I Believed That I Identified As a Homosexual Woman - The Legendary Artist Made Me Discover the Actual Situation
Back in 2011, a couple of years ahead of the acclaimed David Bowie display debuted at the prestigious Victoria and Albert Museum in the UK capital, I declared myself a gay woman. Until that moment, I had only been with men, including one I had wed. Two years later, I found myself approaching middle age, a newly single mother of four, making my home in the America.
During this period, I had begun to doubt both my gender identity and sexual orientation, seeking out understanding.
Born in England during the beginning of the seventies - before the internet. During our youth, my companions and myself didn't have Reddit or digital content to turn to when we had inquiries regarding sexuality; rather, we looked to celebrity musicians, and in that decade, everyone was experimenting with gender norms.
Annie Lennox sported boys' clothes, The Culture Club frontman wore women's fashion, and bands such as Erasure and Bronski Beat featured performers who were proudly homosexual.
I craved his lean physique and sharp haircut, his angular jaw and masculine torso. I wanted to embody the artist's German phase
During the nineties, I spent my time riding a motorbike and wearing androgynous clothing, but I went back to femininity when I decided to wed. My spouse relocated us to the America in 2007, but when the marriage ended I felt an undeniable attraction returning to the male identity I had earlier relinquished.
Considering that no artist played with gender to the extent of David Bowie, I decided to devote an open day during a summer trip back to the UK at the museum, anticipating that maybe he could help me figure it out.
I didn't know exactly what I was looking for when I entered the exhibition - perhaps I hoped that by immersing myself in the richness of Bowie's norm-challenging expression, I might, as a result, discover a hint about my personal self.
I soon found myself standing in front of a modest display where the music video for "that track" was continuously looping. Bowie was performing confidently in the foreground, looking sharp in a slate-colored ensemble, while to the side three backing singers wearing women's clothing gathered around a microphone.
In contrast to the entertainers I had encountered in real life, these female-presenting individuals didn't glide around the stage with the poise of inherent stars; rather they looked bored and annoyed. Positioned as supporting acts, they were chewing and expressed annoyance at the tedium of it all.
"Boys keep swinging, boys always work it out," Bowie sang cheerfully, seemingly unaware to their reduced excitement. I felt a fleeting feeling of understanding for the accompanying performers, with their pronounced make-up, uncomfortable wigs and too-tight dresses.
They seemed to experience as uncomfortable as I did in feminine attire - irritated and impatient, as if they were yearning for it all to be over. Precisely when I understood I connected with three male performers in feminine attire, one of them removed her wig, smeared the lipstick from her face, and showed herself to be ... Bowie! Surprise. (Naturally, there were two other David Bowies as well.)
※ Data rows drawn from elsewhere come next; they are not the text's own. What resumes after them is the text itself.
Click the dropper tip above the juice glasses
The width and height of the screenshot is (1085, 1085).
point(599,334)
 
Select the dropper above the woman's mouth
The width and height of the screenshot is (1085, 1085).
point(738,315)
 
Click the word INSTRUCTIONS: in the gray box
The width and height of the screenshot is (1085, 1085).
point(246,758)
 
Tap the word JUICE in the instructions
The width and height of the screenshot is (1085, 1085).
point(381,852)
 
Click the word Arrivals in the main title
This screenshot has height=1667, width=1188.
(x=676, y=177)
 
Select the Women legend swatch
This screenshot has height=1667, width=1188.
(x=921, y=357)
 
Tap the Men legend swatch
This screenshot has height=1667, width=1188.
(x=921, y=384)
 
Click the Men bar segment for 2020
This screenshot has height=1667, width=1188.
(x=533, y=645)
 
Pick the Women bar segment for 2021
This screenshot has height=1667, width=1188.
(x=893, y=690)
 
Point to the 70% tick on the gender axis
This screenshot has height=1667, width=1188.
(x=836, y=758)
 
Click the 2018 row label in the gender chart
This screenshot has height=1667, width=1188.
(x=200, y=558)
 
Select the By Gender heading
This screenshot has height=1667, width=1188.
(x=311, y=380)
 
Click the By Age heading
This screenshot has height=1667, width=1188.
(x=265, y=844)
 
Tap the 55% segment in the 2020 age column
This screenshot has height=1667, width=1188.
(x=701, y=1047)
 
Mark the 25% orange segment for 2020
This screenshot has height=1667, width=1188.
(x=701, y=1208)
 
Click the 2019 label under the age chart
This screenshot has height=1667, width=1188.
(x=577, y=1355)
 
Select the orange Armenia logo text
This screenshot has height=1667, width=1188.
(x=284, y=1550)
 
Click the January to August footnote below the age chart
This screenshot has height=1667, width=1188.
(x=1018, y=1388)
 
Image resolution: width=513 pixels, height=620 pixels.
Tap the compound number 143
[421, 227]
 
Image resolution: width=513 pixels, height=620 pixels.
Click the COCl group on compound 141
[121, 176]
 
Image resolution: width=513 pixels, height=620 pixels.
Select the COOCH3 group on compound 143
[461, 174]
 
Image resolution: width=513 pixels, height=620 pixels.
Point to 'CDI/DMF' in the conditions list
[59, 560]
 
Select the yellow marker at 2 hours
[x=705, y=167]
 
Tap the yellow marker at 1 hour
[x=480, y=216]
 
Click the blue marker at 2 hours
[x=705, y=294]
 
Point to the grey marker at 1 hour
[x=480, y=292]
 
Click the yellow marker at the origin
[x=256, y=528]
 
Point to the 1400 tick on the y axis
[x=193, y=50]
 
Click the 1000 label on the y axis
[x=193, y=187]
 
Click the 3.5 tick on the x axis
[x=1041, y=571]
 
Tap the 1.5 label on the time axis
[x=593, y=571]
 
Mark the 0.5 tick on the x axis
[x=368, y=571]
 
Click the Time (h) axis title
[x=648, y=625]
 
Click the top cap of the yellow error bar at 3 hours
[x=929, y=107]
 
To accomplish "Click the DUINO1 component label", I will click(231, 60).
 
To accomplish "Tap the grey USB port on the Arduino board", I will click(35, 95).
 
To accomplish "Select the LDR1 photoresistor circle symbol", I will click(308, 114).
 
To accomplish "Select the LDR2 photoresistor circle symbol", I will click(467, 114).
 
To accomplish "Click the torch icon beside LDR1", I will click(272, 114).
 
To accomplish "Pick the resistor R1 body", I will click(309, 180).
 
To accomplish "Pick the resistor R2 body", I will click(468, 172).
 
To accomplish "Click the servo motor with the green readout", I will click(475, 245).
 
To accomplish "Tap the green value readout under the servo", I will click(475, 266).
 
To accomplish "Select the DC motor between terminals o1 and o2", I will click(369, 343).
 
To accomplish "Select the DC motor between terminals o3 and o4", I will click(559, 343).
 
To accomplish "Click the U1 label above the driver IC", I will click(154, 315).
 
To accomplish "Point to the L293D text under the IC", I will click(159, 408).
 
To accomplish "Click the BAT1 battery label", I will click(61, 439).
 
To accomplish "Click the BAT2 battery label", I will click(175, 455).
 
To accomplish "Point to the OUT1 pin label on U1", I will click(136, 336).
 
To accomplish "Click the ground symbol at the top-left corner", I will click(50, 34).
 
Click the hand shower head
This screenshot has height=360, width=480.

Right then, I became completely convinced that I wanted to shed all constraints and become Bowie too. I wanted his slender frame and his defined hairstyle, his defined jawline and his masculine torso; I sought to become the slim-silhouetted, Berlin-era Bowie. And yet I found myself incapable, because to truly become Bowie, first I would require being a man.
Declaring myself as homosexual was a different challenge, but transitioning was a much more frightening outlook.
I required several more years before I was prepared. During that period, I did my best to adopt male characteristics: I abandoned beauty products and threw away all my women's clothing, shortened my locks and started wearing masculine outfits.
I sat differently, modified my gait, and adopted new identifiers, but I stopped short of medical intervention - the chance of refusal and second thoughts had caused me to freeze with apprehension.
After the David Bowie show concluded its international run with a presentation in the American metropolis, following that period, I went back. I had arrived at a crisis. I couldn't go on pretending to be a person I wasn't.
Positioned before the same video in 2018, I became completely convinced that the problem wasn't about my clothing, it was my physical form. I wasn't simply a tomboy; I was a feminine man who'd been presenting artificially throughout his existence. I aimed to transition into the individual in the stylish outfit, dancing in the spotlight, and then I comprehended that I was able to.
I made arrangements to see a physician soon after. It took further time before my transition was complete, but not a single concern I worried about materialized.
I still have many of my feminine mannerisms, so individuals frequently misidentify me for a gay man, but I accept this. I sought the ability to experiment with identity as Bowie had - and now that I'm content with my physical form, I have that capacity.